I find attention to detail very difficult, but staging the exhibition was a good learning experience. I was attaching the name labels and artists statements to the wall with white blu-tack. From this I learned - get the name and artist statement on the same piece of paper, then you don't have to space them quite so carefully . And put them all on the same paper, same size font, same size label and it is much easier to get consistency, which looks so much more professional. Also make sure everyone has clean hands! By the end, there were a few finger marks on the walls and some of the labels had got a bit dog-eared.
I also learned I need to spend more time understanding what to put in my artist statement. My work tends to be very busy and high colour, but is actually about family, relationships, and conveying emotion through the portrayal of objects. How to say this in 50 words?

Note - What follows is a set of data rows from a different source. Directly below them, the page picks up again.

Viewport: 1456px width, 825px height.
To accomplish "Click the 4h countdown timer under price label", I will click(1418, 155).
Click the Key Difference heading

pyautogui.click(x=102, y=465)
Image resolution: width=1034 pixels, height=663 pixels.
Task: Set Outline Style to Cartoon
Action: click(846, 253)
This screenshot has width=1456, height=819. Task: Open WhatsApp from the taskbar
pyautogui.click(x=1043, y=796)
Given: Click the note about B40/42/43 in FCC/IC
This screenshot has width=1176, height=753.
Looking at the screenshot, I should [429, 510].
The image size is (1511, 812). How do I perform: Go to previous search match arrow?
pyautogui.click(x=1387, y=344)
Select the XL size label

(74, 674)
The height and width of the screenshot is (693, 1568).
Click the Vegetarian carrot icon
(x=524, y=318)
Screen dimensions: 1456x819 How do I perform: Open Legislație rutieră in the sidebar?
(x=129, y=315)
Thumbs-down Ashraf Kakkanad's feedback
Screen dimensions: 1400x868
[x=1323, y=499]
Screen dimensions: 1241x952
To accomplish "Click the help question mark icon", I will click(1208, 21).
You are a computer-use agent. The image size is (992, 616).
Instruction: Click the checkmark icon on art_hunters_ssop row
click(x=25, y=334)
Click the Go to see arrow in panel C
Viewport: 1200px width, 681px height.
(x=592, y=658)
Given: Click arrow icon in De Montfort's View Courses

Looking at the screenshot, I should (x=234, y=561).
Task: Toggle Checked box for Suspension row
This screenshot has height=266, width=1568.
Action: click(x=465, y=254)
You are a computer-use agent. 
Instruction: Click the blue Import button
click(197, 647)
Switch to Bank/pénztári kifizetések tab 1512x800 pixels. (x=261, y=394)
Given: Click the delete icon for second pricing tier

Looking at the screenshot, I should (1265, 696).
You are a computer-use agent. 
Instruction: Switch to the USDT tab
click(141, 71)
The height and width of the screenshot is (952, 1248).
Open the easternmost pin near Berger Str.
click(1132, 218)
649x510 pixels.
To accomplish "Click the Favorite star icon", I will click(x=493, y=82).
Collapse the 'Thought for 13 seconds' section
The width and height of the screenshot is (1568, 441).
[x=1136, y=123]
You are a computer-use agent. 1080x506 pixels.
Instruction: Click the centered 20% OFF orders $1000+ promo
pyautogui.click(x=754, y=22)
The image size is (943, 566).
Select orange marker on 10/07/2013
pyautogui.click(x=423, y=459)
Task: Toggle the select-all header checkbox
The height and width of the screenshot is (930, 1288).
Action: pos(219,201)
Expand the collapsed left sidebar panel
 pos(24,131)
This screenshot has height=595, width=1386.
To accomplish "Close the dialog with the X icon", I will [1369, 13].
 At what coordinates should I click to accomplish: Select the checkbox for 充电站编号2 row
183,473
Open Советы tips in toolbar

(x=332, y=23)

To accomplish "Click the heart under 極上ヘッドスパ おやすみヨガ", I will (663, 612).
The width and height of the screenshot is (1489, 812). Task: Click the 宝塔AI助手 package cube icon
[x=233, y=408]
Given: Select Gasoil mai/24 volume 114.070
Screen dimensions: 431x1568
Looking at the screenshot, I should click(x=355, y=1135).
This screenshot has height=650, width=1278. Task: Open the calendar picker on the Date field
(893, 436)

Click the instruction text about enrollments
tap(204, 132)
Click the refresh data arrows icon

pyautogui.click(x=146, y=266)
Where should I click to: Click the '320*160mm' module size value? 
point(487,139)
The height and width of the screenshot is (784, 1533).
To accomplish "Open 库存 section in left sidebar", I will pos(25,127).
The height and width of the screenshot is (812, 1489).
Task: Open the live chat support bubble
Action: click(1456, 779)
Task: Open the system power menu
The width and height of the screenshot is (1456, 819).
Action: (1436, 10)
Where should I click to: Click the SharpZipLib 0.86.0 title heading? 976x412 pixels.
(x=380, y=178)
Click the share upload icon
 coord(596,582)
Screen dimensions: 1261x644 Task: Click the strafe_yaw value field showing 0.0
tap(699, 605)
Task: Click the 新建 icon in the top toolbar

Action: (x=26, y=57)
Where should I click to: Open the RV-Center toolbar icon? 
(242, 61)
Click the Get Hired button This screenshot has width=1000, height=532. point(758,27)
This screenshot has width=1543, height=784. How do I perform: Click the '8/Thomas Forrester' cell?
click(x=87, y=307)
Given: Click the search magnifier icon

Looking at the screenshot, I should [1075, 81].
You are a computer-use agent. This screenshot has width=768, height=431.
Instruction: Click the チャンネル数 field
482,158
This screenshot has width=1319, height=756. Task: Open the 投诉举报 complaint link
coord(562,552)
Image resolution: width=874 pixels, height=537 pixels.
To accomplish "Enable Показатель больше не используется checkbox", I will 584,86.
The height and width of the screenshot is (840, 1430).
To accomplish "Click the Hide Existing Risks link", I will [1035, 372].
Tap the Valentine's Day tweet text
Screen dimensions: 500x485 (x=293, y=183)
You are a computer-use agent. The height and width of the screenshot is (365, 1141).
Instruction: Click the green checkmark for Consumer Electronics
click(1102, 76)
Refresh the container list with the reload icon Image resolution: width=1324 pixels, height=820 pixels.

Further thought required.
My work tends to be bright and busy, and this canvas was created by overlaying silkscreen prints of shapes of various camping cups, mounted on a stretcher 30" x 38", then hand stitched with one of Jim's cups.
As this was my first exhibition, I should have taken more notice when the private view took place, regarding which pieces of work received more attention. Was it because of the placement of the work within the room, or the quality of concept or finish, whether wall mounted or on the staging in the centre of the room? Most of the work was not priced (certainly in my case because I did not think it would sell, I lacked knowledge/ confidence to price appropriately, I was aware of the faults in the printing ... I could go on ...). However, one ceramic set sold within 2 hours of show opening. In my opinion this piece was best in show, and as a person who knows nothing about ceramics, I thought it was underpriced for a set of 5 beautiful smoke fired ceramic vessels. They were beautiful objects.
Something that I thought was really encouraging, was that at the private view that evening, quite a few of the students had 2 or 3 generations of their family come to see their work. Parents, grandparents and siblings. As a mature student, I don't have parents or grandparents any more (my school friends and I are at that stage in life!) and my husband is currently cycling across the USA. I thought it was really good for the other students to have other people sufficiently interested in them and their work to come quite long way from University of Herts to Parndon Mill Harlow. This sort of observation renews my faith in human nature.